2026 Canada Tax Brackets: What You Need to Know About Federal and Provincial Rates
Key impact: Your 2026 income tax bill will depend on both how much you earn and which province you live in on December 31, 2026. Federal rates range from 14% to 33%, and provincial rates add more on top.
The Canada Revenue Agency has released the 2026 federal and provincial/territorial income tax brackets. Here is what you need to know to plan ahead.
Federal tax brackets for 2026
The federal government taxes your income at these rates:
- 14% on the first $58,523 of taxable income
- 20.5% on income between $58,524 and $117,047
- 26% on income between $117,048 and $181,000
- 29% on income between $181,001 and $258,482
- 33% on income over $258,482
These are marginal rates. You only pay the higher rate on the portion of income that falls into that bracket.

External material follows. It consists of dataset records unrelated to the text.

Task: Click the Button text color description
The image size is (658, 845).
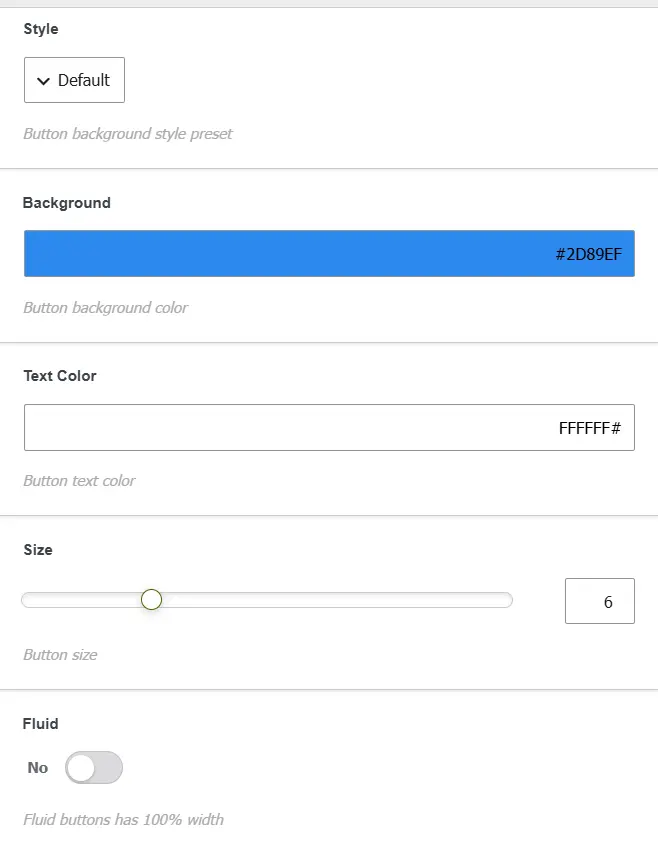Action: point(79,481)
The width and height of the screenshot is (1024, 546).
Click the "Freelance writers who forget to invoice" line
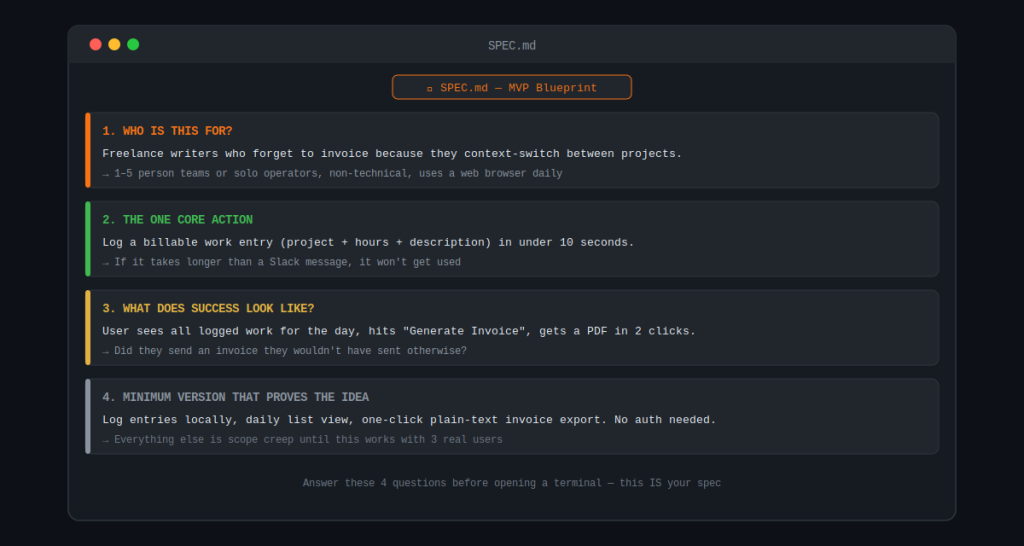(x=392, y=153)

Provincial rates vary widely
Each province and territory sets its own rates. Here are two examples:
- Ontario: 5.05% on the first $53,891, then 9.15% on the next portion
- British Columbia: 5.6% on the first $50,363, then higher rates after that
Your total tax is your federal tax plus your provincial tax.

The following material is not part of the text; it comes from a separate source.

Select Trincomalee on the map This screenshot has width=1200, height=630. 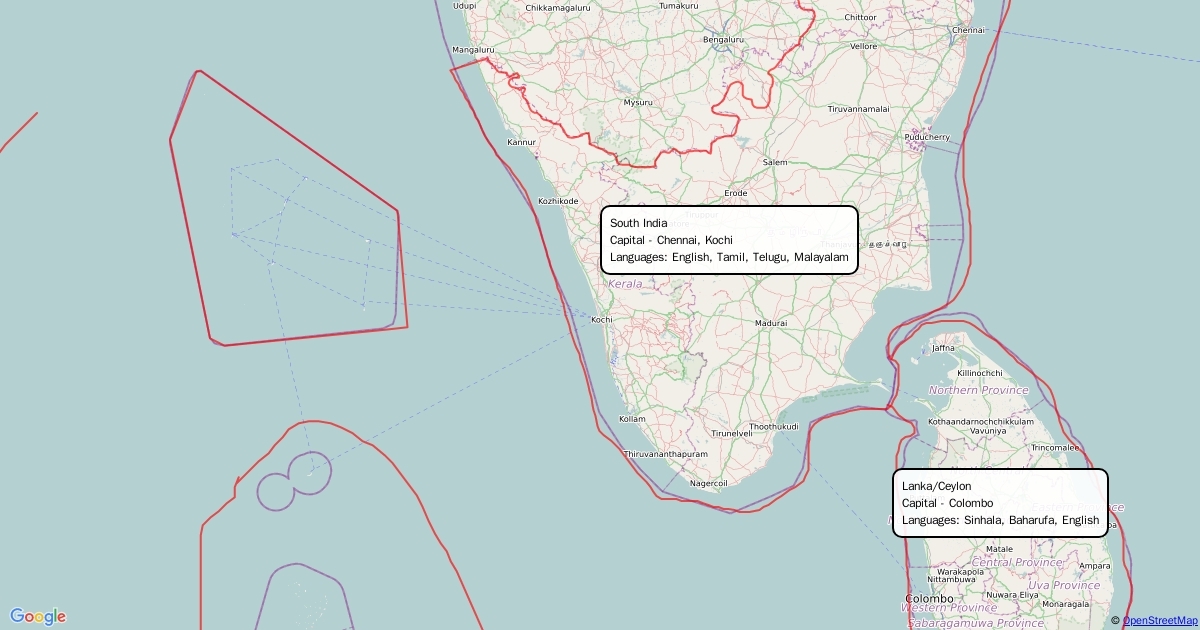[x=1056, y=447]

Example: Ontario resident earning $60,000
If you live in Ontario and earn $60,000 in 2026:
- Federal: 14% on the first $58,523 = $8,193.22, plus 20.5% on the remaining $1,477 = $302.79. Total federal = $8,496.01
- Provincial (Ontario): 5.05% on the first $53,891 = $2,721.50, plus 9.15% on the remaining $6,109 = $558.97. Total provincial = $3,280.47
- Combined total tax: $11,776.48
Who is affected
Every Canadian who earns income in 2026. This includes:
- Employees with full-time or part-time jobs
- Self-employed individuals
- Retirees with pension or investment income
- Anyone planning to move provinces before December 31, 2026
Your province of residence on December 31 determines which provincial rates apply to your full year's income.
What you should do
-
Review your income and deductions. Estimate your 2026 taxable income now. Use last year's numbers as a guide.
-
Consider RRSP contributions. Contributing to a Registered Retirement Savings Plan lowers your taxable income. You have until March 1, 2027 to contribute for the 2026 tax year.
-
Plan any moves carefully. If you are moving to a lower-tax province, make sure you establish residency there before December 31, 2026. This can reduce your provincial tax rate for the full year.
-
Use free tax software. Tools like Wealthsimple Tax can help you file accurately and maximize your refund. They automatically apply the correct brackets.
-
Talk to a tax professional. If your situation is complex — for example, you have rental income, capital gains, or business income — a professional can help you plan.
Bottom line
Your 2026 tax bill depends on your income and your province. Federal rates start at 14% and go up to 33%. Provincial rates add more. Review your income now, consider RRSP contributions, and plan any moves before December 31. Use free tax software to file accurately and get the best result.